EXERCISE GOAL. Skip any pictures. Repeat the data exactly, from its first line through the line that holds "Image resolution: width=692", both included.

Stored entries.
☆ ☆ ☆ ☆ ☆

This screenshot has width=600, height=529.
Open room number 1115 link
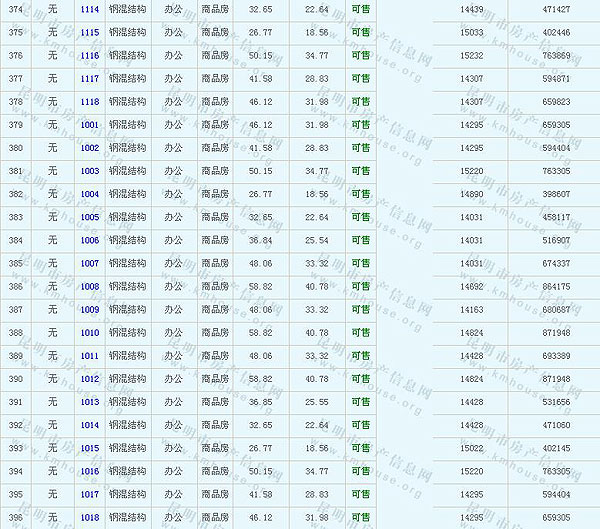click(x=90, y=32)
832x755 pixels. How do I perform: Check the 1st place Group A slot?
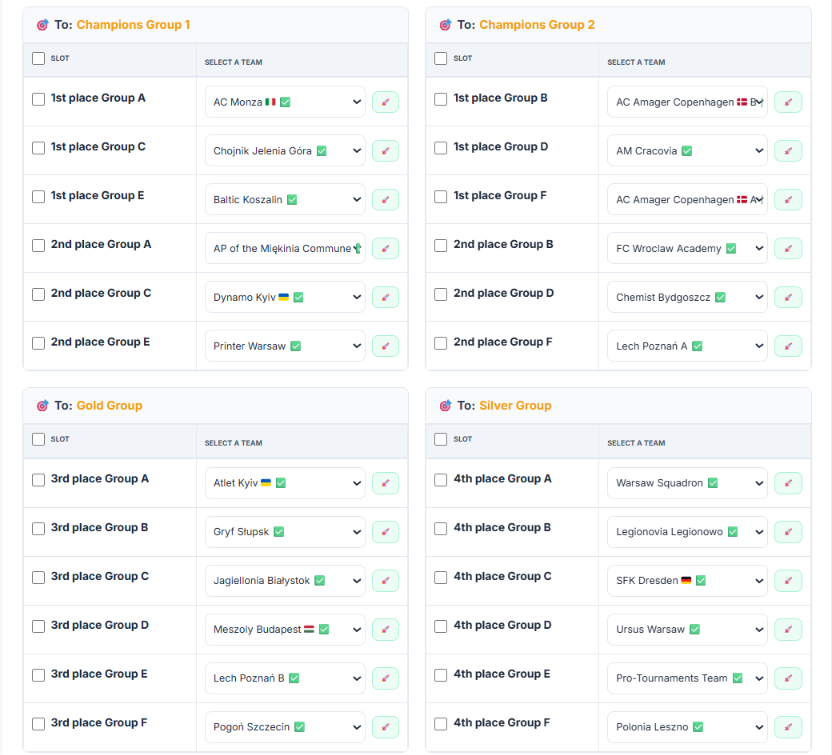(38, 99)
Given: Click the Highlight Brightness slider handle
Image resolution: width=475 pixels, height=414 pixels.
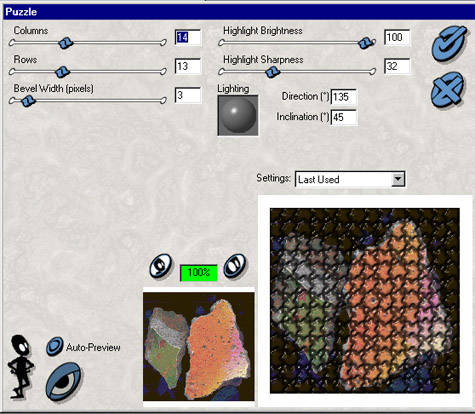Looking at the screenshot, I should click(x=366, y=43).
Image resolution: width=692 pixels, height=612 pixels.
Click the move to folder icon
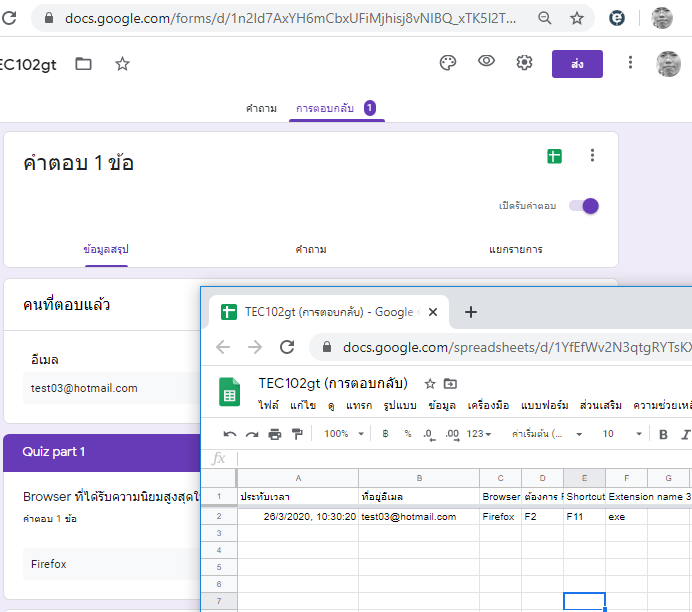(x=84, y=64)
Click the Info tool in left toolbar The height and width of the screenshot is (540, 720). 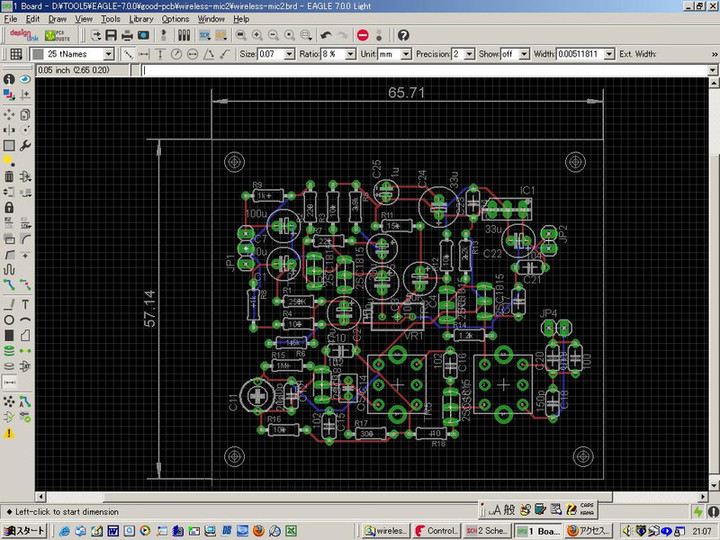pyautogui.click(x=9, y=79)
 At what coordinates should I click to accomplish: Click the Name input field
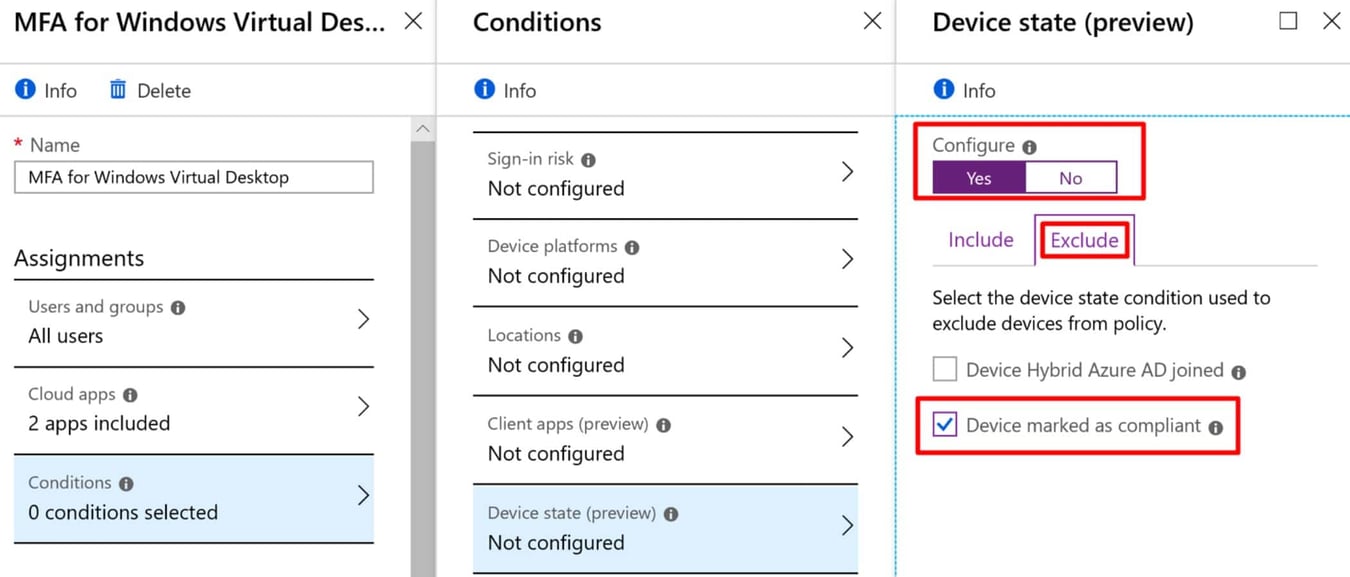tap(193, 177)
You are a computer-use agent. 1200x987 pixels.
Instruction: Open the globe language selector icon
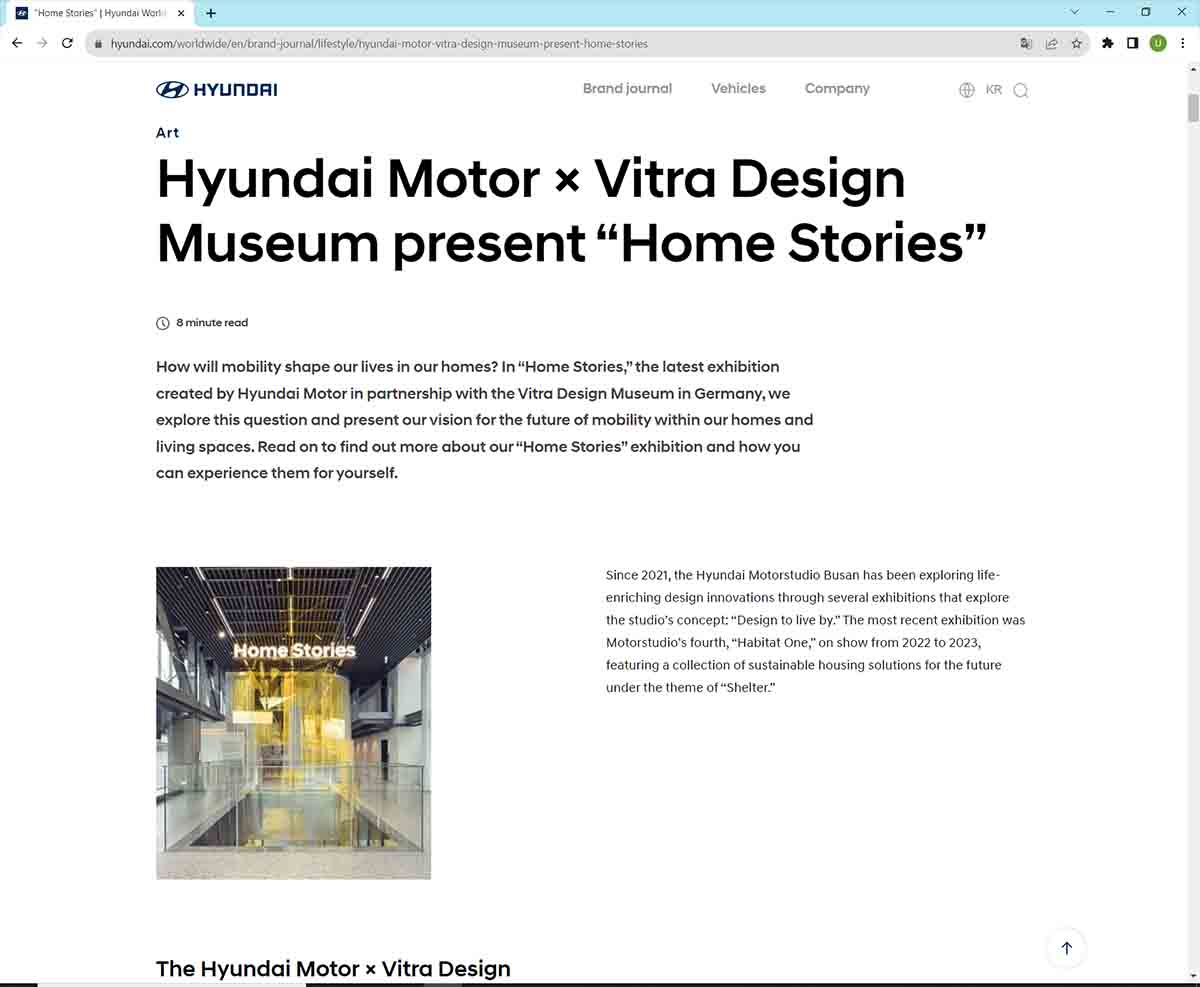(966, 90)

☆ ☆ ☆ ☆ ☆

WRITTEN ANSWER.
This screenshot has width=600, height=529.
Open room number 1115 link
click(x=90, y=32)
832x755 pixels. How do I perform: Check the 1st place Group A slot?
(38, 99)
Given: Click the Highlight Brightness slider handle
Image resolution: width=475 pixels, height=414 pixels.
Looking at the screenshot, I should click(x=366, y=43).
Image resolution: width=692 pixels, height=612 pixels.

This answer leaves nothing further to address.